Entries provided.
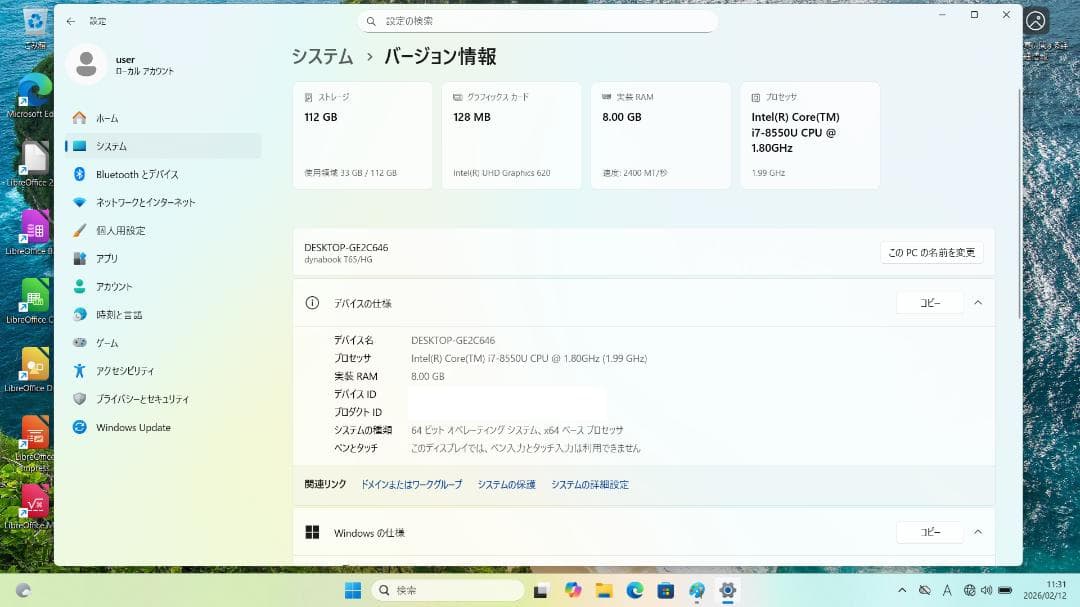Switch to Bluetooth とデバイス settings
Screen dimensions: 1080x607
tap(139, 174)
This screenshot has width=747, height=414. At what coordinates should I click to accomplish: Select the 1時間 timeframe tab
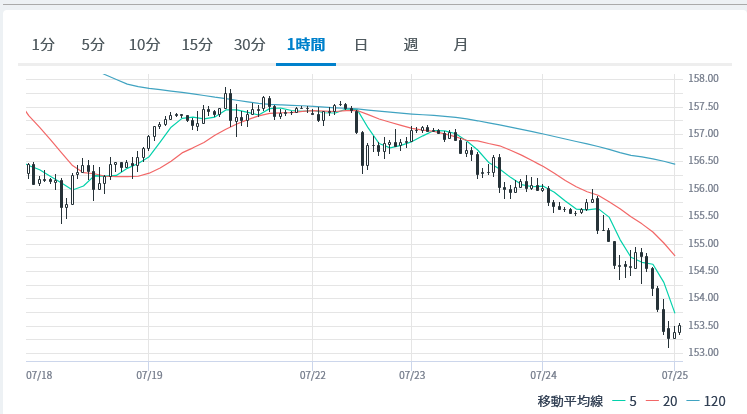click(305, 45)
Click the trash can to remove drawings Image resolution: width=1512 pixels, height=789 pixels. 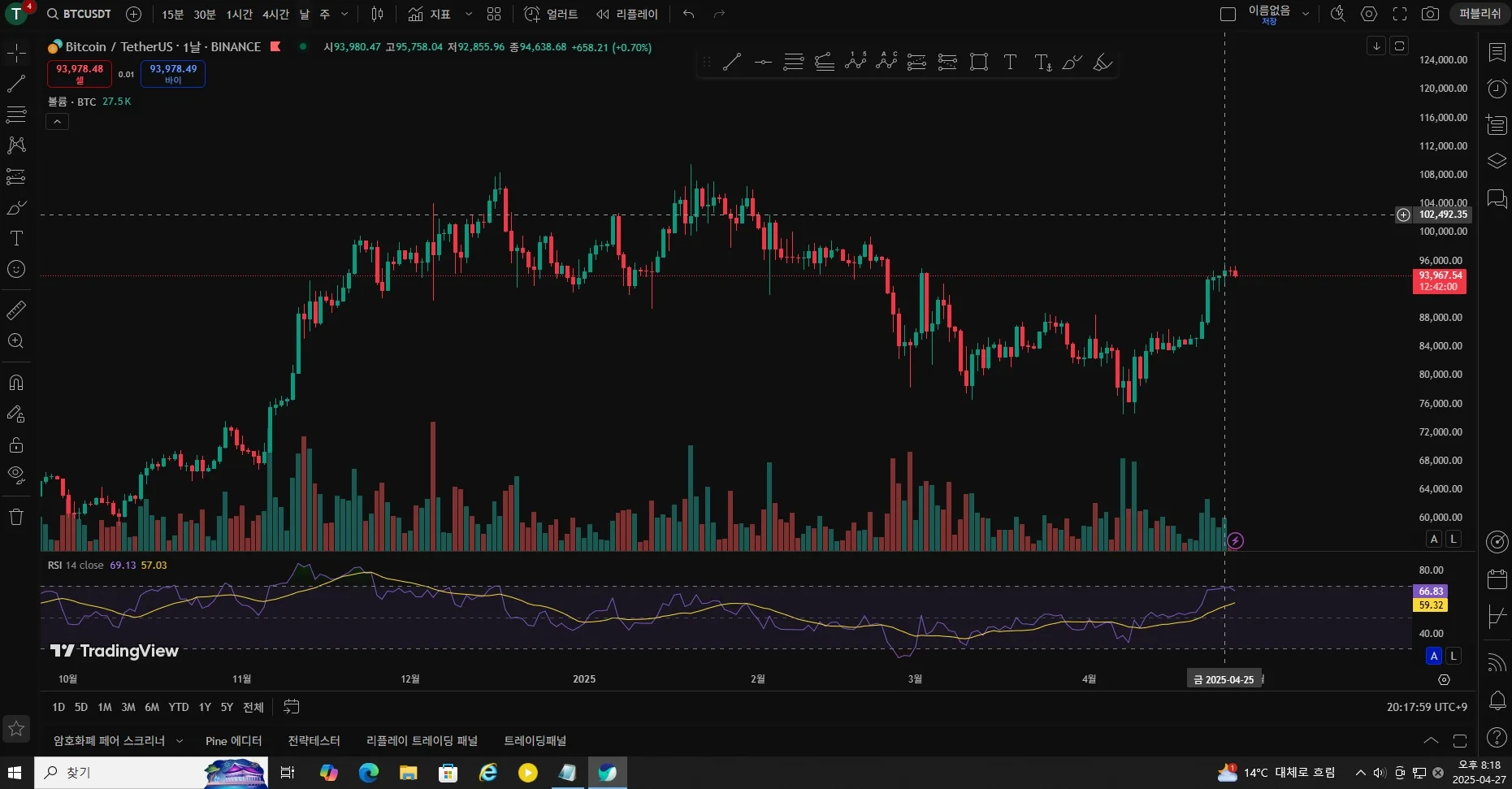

Task statement. Restate word for word the lines from the one containing "This screenshot has" through the end of the material above, both included, and nothing besides; drop the pictures.

Written reply.
This screenshot has width=747, height=414. At what coordinates should I click to accomplish: Select the 1時間 timeframe tab
click(305, 45)
Click the trash can to remove drawings Image resolution: width=1512 pixels, height=789 pixels. 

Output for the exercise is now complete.